Table 6 Cox models: does social disconnectedness mediate the association between social isolation and mortality?

Health behavior is then explored as a potential pathway between social isolation and higher mortality: socially isolated individuals may have worse lifestyles in terms of smoking and drinking more and moving less, which could put them at a higher risk of mortality. When adding health behavior information into the model (column (2) of Table 7), the hazard ratio of the social isolation index drops slightly from 1.23 to 1.19. All three variables come up as highly significant: smoking at baseline increases the mortality hazard by 83%, while being sedentary at baseline (i.e., never engaging in vigorous or moderate activity) raises this rate by 14%. Our measure of alcohol consumption, on the other hand, fails to capture the harmful effects of alcohol, since it is associated with lower mortality.
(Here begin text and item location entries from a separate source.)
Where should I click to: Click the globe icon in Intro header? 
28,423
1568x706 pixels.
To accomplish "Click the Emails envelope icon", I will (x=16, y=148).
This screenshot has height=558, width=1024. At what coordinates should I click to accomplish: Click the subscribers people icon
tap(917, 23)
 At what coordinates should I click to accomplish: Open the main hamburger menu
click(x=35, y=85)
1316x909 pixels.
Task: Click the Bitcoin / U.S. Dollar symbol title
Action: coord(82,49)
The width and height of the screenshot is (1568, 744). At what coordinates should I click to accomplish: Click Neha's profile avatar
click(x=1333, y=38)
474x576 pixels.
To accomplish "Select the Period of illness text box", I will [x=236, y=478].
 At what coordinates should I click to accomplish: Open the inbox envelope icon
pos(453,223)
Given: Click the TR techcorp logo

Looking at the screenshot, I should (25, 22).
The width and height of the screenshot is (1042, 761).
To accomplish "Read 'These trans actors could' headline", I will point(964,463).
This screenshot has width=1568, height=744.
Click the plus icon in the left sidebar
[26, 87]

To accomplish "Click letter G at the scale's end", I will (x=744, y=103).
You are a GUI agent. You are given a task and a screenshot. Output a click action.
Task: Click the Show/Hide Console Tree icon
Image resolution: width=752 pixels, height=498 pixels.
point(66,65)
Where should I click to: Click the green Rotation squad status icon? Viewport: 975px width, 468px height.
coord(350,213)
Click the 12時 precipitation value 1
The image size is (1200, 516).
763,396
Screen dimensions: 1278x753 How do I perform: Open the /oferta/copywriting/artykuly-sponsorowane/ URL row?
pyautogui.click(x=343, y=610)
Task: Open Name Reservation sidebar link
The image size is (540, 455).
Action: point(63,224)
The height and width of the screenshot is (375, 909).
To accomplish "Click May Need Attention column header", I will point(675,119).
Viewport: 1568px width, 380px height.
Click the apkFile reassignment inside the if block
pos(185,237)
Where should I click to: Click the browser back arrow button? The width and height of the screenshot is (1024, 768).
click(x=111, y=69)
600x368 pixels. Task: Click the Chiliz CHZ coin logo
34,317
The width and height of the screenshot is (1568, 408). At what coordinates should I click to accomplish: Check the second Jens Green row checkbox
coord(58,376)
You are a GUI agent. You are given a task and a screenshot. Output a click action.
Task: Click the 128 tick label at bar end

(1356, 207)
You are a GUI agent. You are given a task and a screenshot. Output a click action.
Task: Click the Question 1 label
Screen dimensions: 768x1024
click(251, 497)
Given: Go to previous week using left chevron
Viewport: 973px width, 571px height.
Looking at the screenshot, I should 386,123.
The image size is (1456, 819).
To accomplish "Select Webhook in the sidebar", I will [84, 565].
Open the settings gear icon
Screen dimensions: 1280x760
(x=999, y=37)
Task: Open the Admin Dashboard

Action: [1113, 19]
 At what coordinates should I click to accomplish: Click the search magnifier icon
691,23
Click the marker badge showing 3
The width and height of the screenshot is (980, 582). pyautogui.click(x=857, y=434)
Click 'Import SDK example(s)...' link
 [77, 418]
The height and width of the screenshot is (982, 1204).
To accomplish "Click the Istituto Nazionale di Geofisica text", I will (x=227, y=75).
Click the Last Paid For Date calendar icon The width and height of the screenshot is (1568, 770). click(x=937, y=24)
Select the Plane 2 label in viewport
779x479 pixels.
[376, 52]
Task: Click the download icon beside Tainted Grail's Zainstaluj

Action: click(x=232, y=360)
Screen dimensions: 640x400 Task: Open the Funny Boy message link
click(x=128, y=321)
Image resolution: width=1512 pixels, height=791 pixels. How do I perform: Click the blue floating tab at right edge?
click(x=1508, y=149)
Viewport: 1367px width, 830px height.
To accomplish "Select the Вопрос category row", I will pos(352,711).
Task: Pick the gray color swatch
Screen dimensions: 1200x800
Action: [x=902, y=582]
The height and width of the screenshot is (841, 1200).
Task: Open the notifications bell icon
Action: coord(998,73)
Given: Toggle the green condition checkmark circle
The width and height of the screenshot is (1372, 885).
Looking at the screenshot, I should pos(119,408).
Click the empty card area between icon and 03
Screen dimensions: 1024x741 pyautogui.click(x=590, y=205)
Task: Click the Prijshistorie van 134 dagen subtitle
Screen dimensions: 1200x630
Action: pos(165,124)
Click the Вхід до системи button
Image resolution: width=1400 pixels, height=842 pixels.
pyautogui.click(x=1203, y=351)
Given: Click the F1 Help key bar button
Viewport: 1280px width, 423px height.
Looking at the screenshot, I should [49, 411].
This has to be either due to the definition used, that is, having drunk any alcohol over the last 3 months or the last 7 days depending on the wave, or due to the fact that by controlling for health and socio-economic status, alcohol can be associated with positive outcomes. Had we been able to observe more extreme forms of alcohol consumption, such as binge drinking and alcoholism (which is included from Wave 4), then the result might have been different.

Table 7 Cox models: do healthcare and health behavior mediate the association between social isolation and mortality?

Regarding healthcare utilization as another potential pathway, the addition of healthcare utilization information (column (3)) appears not to alter the SI coefficient whatsoever. Neither the number of medicines an individual takes at baseline nor the number of doctor visits one has had over the last 12 months, seem to matter once health is taken into account (when health controls are not included in the equation, then the number of medicines does). In contrast, having stayed overnight at a hospital over the last 12 months is associated with a 13% higher hazard, even though all observable dimensions of health are controlled for at baseline. This latter finding highlights one dimension that is not well captured by our health controls, that is, the severity of one’s condition: although self-assessed health and the number of chronic diseases are controlled for, the severity of the illness of an individual might be better proxied by adding the number of overnight stays in hospital in the past 12 months.

Lastly, when these potential “mediators” are allowed to vary wave by wave, then they tend to take away more of the SI impact on mortality, since sedentarism and hospital stays gain greater importance, which is consistent with them capturing some unobserved part of the health deterioration process. Although loneliness, social disconnectedness and health behavior show some correlation with both social isolation and mortality, none of these appear as major channels of the association between social isolation and mortality. The following section studies how social isolation affects the dynamics of health (in its observable dimensions), health behavior, and healthcare utilization, and assesses how much of its impact on mortality is directed through each of these dimensions.

4 The dynamic impact of social isolation on health, health behavior, and healthcare utilization outcomes

4.1 Health outcomes

As a second step in digging into the potential pathways from social isolation to health, the dynamics of the association between social isolation and all relevant dimensions of health are explored, some of which should show a significant decline (since social isolation leads to heightened mortality). As before, the focus is on major health indicators belonging to both the objective and subjective health spectrum and summarizing all relevant dimensions of health: physical (including frailty and functional health/limitations), mental, and cognitive health. Our sample is exactly the same as before but it should be borne in mind that the number of observations decreases over time as 41,821 individuals form part of our sample, observed through 2 consecutive waves, while only 7506 are observed 6 waves after their entry (which does not imply participating in all waves in between).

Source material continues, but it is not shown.